Bummer Points: My TBR pile has been so stacked up lately, that I had to read Sherry’s book in big gulps, more like a novel. I think the wisdom would seep out more if a reader could read one of two of her adventures, put it down, and come back the next time they needed a laugh.

Word Nerd Recommendation: If your reading soul needs some chicken soup without the schmaltz, this is the book for you. Sherry really is funny and her willingness to be honestly self-deprecating is refreshing… because she finds the places she learns. Sure, she might get lost on a Segway in Italy, but she also triumphs and successfully figures out how to navigate herself back to safety. It’s the fact that she wins (mostly) that makes the book so rewarding to read.

 

Book Banter: Broken Harbor

Broken-HarborTitle: Broken Harbor (Dublin Murder Squad #4)

Author: Tana French

Genre: mystery

Length: 450 pages

Where Bethany’s Copy Came From: IndyPL

Plot Basics: Detective Mick “Scorcher” Kennedy has a brilliant solve-rate, always playing by the book (save for the fracas in “Faithful Place.”) He and his new young partner, Richie Curran, get the call about a brutal, apparent murder-suicide of two children and their parents in the town of Broken Harbor, a place that’s burned into Scorcher’s memory for past reasons. The case should have been open-and-shut, but as Scorcher and Richie look into it the case gets strange — a deleted computer records, weird holes in the walls of the victims’ house and Scorcher and Richie soon find the case isn’t what they thought.
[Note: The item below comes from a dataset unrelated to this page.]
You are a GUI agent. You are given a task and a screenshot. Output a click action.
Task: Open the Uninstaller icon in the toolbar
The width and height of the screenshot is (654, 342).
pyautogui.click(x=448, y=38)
Banter Points: Tana French delivers again. Each one of these books keeps delivering a great story, even though the formula is set now. I was telling a friend about these — how you know that the lead detective will do something career-ending through the investigation — but how compelling it is anyway.

Bummer Points: As much as I love these books, they are kind of emotionally exhausting. After I finished this one, I turned to my husband and said, “let’s watch something nice now” because I needed a palate-cleanser. Watching people make humungo mistakes (especially when that is one of my great fears in life) is hard. Cathartic because it was them and not me, but hard.
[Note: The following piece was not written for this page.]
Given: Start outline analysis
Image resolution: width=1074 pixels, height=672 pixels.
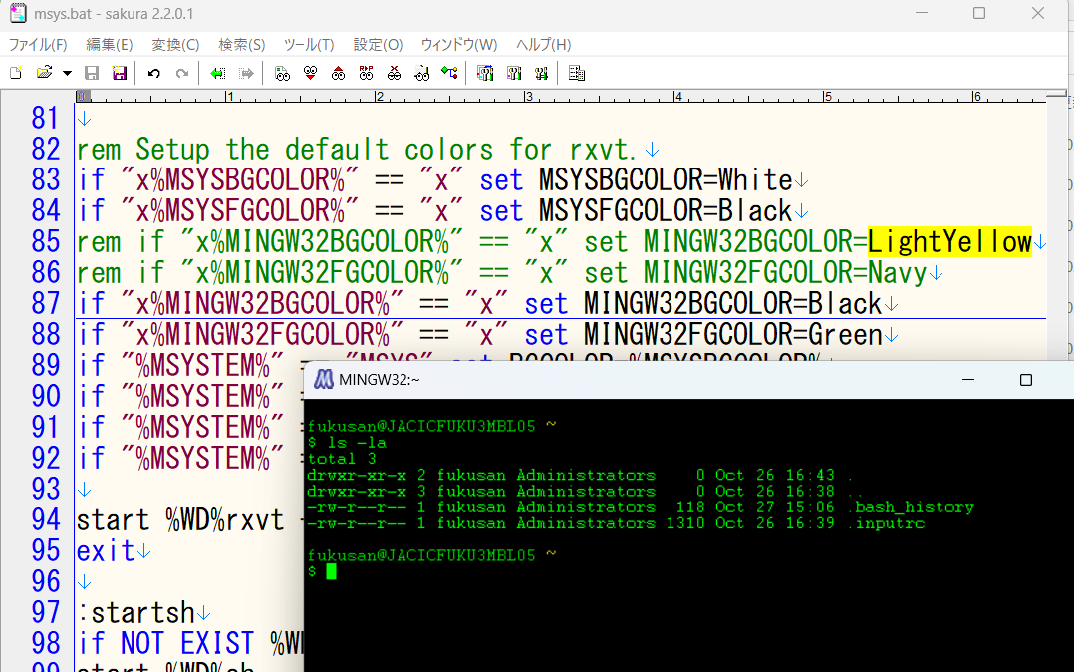Looking at the screenshot, I should [x=576, y=73].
Word Nerd Recommendation: This series is great, but you might need some space in between each. Past books are reference, but you don’t have to read them in order to know what’s happening.

Book Banter — Afterlife

afterlifeTitle: Afterlife

Author: Marcus Sakey

Genre: suspense/sci-fi

Length: 320 pages

Where Bethany’s copy came from: ARC from NetGalley; releases on July 18.
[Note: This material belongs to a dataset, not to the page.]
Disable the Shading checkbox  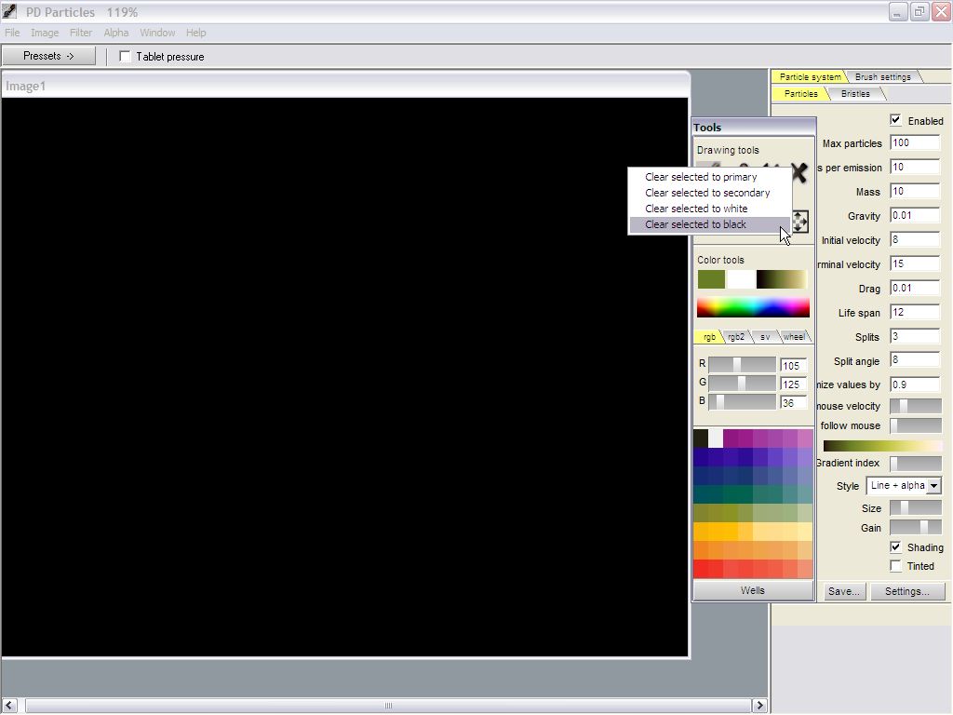click(x=895, y=547)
Plot Basics: FBI agent Will Brody has found the woman of his dream, his boss, Claire McCoy. But they are caught up in a manhunt for a sniper who’s terrorizing Chicago. But when Will gets caught in a bomb blast, he wakes up, in an alternate Chicago, utterly alone. Or so he thinks, until he finds others in the echo. The manhunt spans life and death and not even that will stop Will from reuniting with Claire.

Banter Points: I thoroughly enjoyed this book. While I tagged it as suspense/sci-fi, it’s really a love story (sort of like Passengers, in that regard). Yes, it’s set in a cop-plot with crazy, big worlds and elder gods, but ultimately, the story is about how far Will and Claire will go to be with each other.

Sakey mentioned in his afterward that he kicked this idea around for years. I’m glad he did. This plot in the hands of a younger writer — even a younger Sakey — would probably have come off as corny as heck. Sakey’s always had suspense chops, but in the last few years as evidenced in his Brilliance trilogy, he’s developed a finer emotional edge that makes a story like this work.

Bummer Points: Certain readers will not be able to handle the theology of this book. For me, it was still an enjoyable read even if it didn’t align at all with what I believe happens after death. For potential readers with strong views about Heaven/Hell, this isn’t the book for them.

Word Nerd Recommendation: If you haven’t read any of Sakey’s work, this is a fine place to start. Afterlife is going to be a movie, but like with most adaptations, it’s probably best to do the book first.